世界の企業や工場を対象に業務改善の指導を続ける豊田エンジニアリング代表取締役の堀切俊雄氏が、書籍『トヨタ流原価マネジメント』(日経BP)を著した。確実に利益を生み出すためにトヨタ自動車が実践している優れた原価マネジメントを基に、多くの企業が実践できるように体系化したものだ。本書の抜粋を掲載する。第3回は、財務会計との違いについて。

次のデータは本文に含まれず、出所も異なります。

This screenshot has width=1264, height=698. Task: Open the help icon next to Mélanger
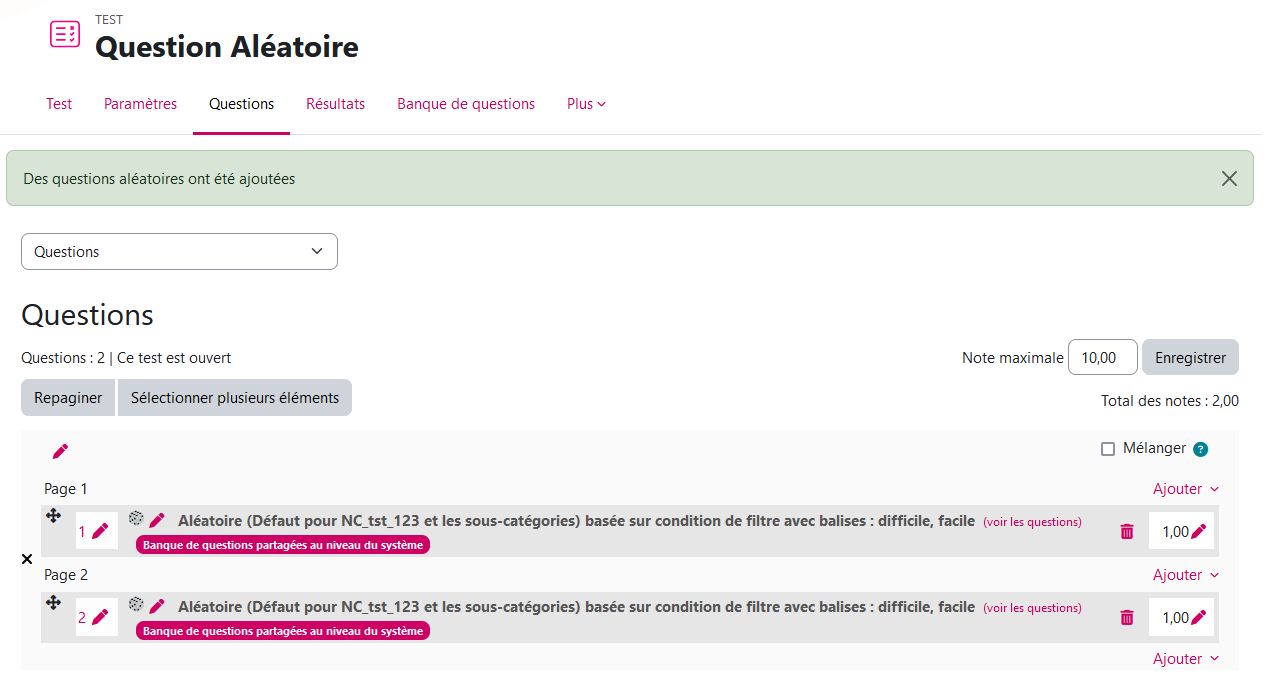(1200, 449)
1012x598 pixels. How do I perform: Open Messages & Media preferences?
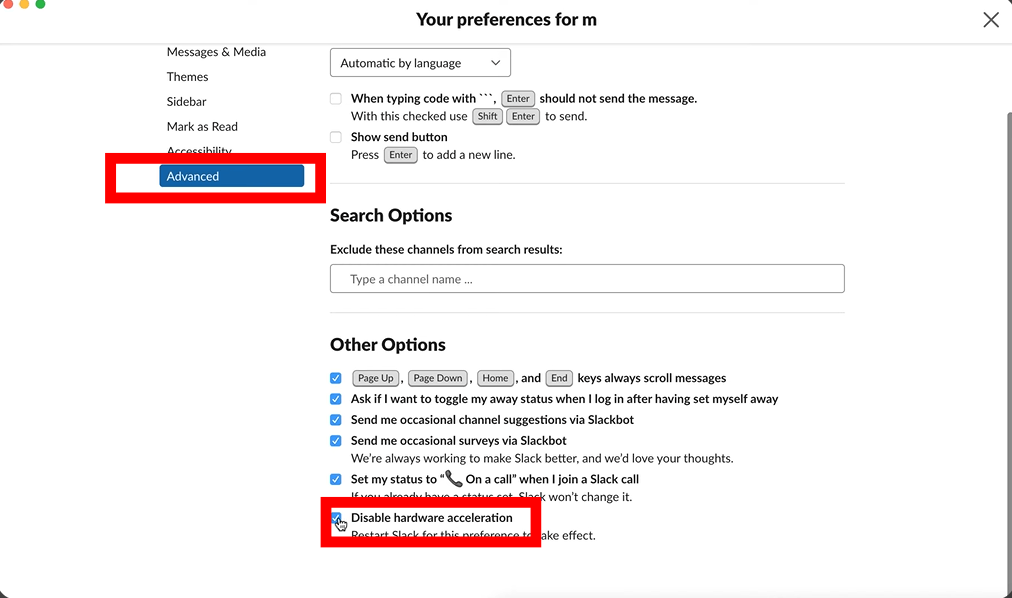click(216, 52)
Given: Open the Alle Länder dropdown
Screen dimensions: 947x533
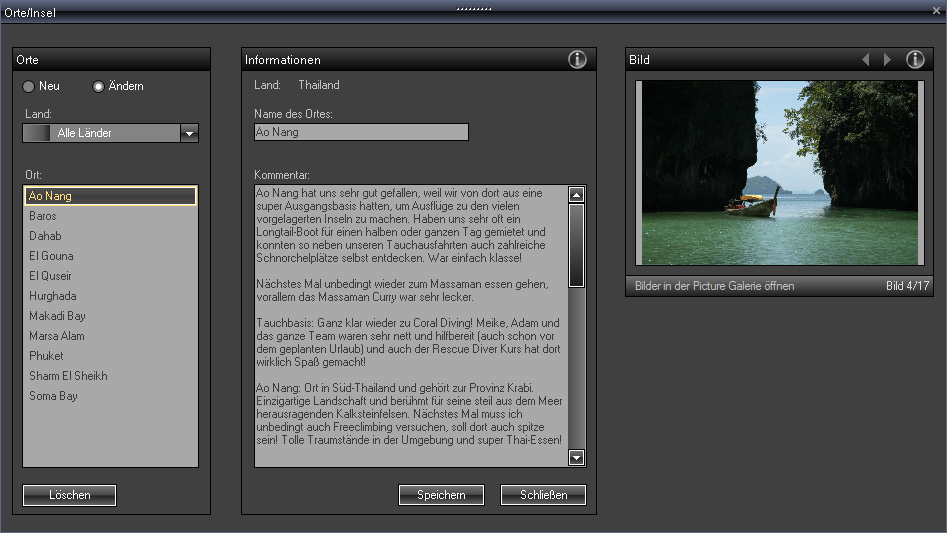Looking at the screenshot, I should pos(189,133).
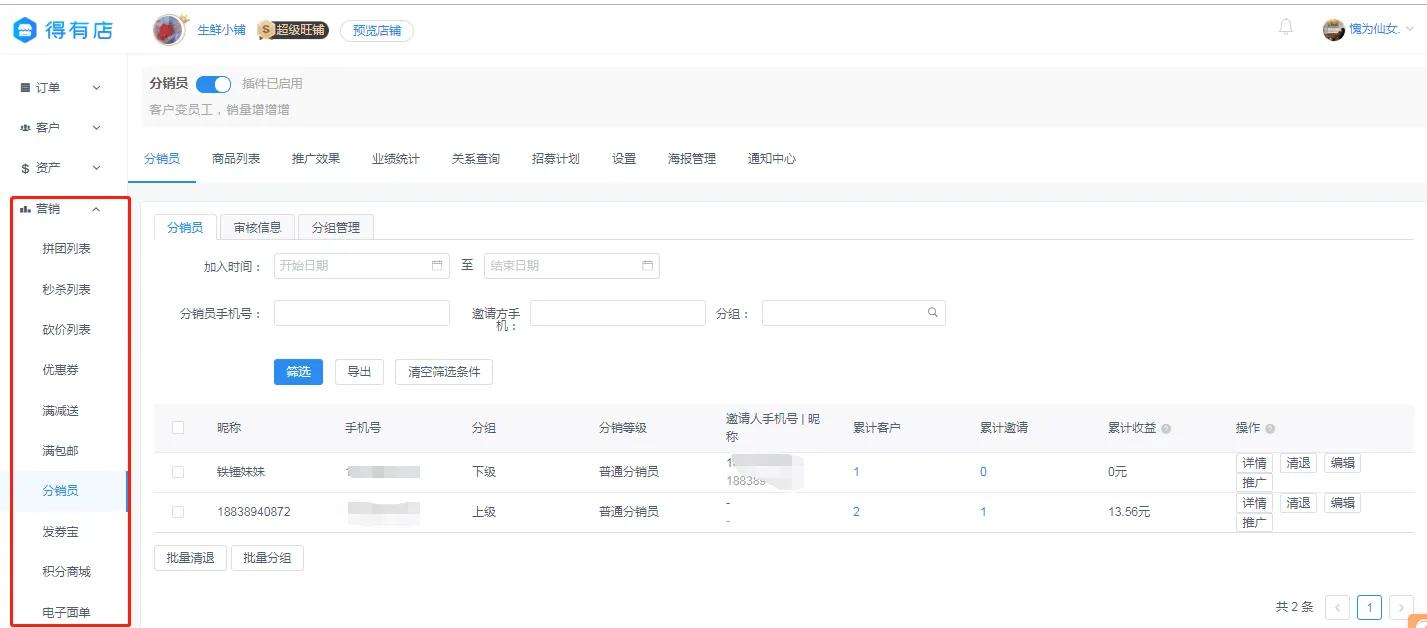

原価マネジメントと財務会計の違いを示したのが図1です。
財務会計は過去の業務の経理的(金銭的)な面を集計して分類したものです(図1の下段)。これが企業の決算報告書です。過去の成績表となります。ところが、業績が悪かったからといって、過去に遡って良くすることはできませんし、過去に遡って社員の仕事をやり直すこともできません。財務会計の限界はここにあります。次期の会計年度でリカバリーの手段を打つことはできますが、原価を下げたり利益を生み出したりするための方法ではありません。
原価マネジメントは図1の上段部分です。現在行っている仕事および未来を決める仕事の中で、原価を下げたり利益を創造したりすることができます。仕事の中で原価企画・原価計画・原価低減を実施するようにすることが原価マネジメントです。社員全員が仕事をしているため、全員が原価を考慮した仕事を行うことが必要になります。
つまり、財務会計だけでは利益を生み出せません(図2)。
利益を創出するためには原価マネジメントを行わなければならないのです。事実、トヨタ自動車はこれまで原価マネジメントによって継続的に利益を出し、企業を成長させ続けてきました。
新入社員から原価教育を受ける
トヨタ自動車の原価企画では、外部環境の変化に対応するためにさまざまなスローガンで危機意識を植え付け、いろいろな方策を用いています(表1)。
スタッフ系、エンジニア系、生産系を問わず、トヨタ自動車に入社すると、原価の教育を受けます。図3は製造系の新入社員向けの教育内容です。
そして、図4はスタッフ系およびエンジニア向けの教育です。
このように、トヨタ自動車では入社時点から原価について教育を行っています。また、その後、新入社員は各部署に配属されて業務を担当します。そこでは、各職における原価教育も実施し、原価を考えながら仕事を行う習慣を身に付けます。こうして、自然と原価を考えながら業務を遂行することができるのです。要は、トヨタ自動車では原価の躾(しつけ)が行われるというわけです。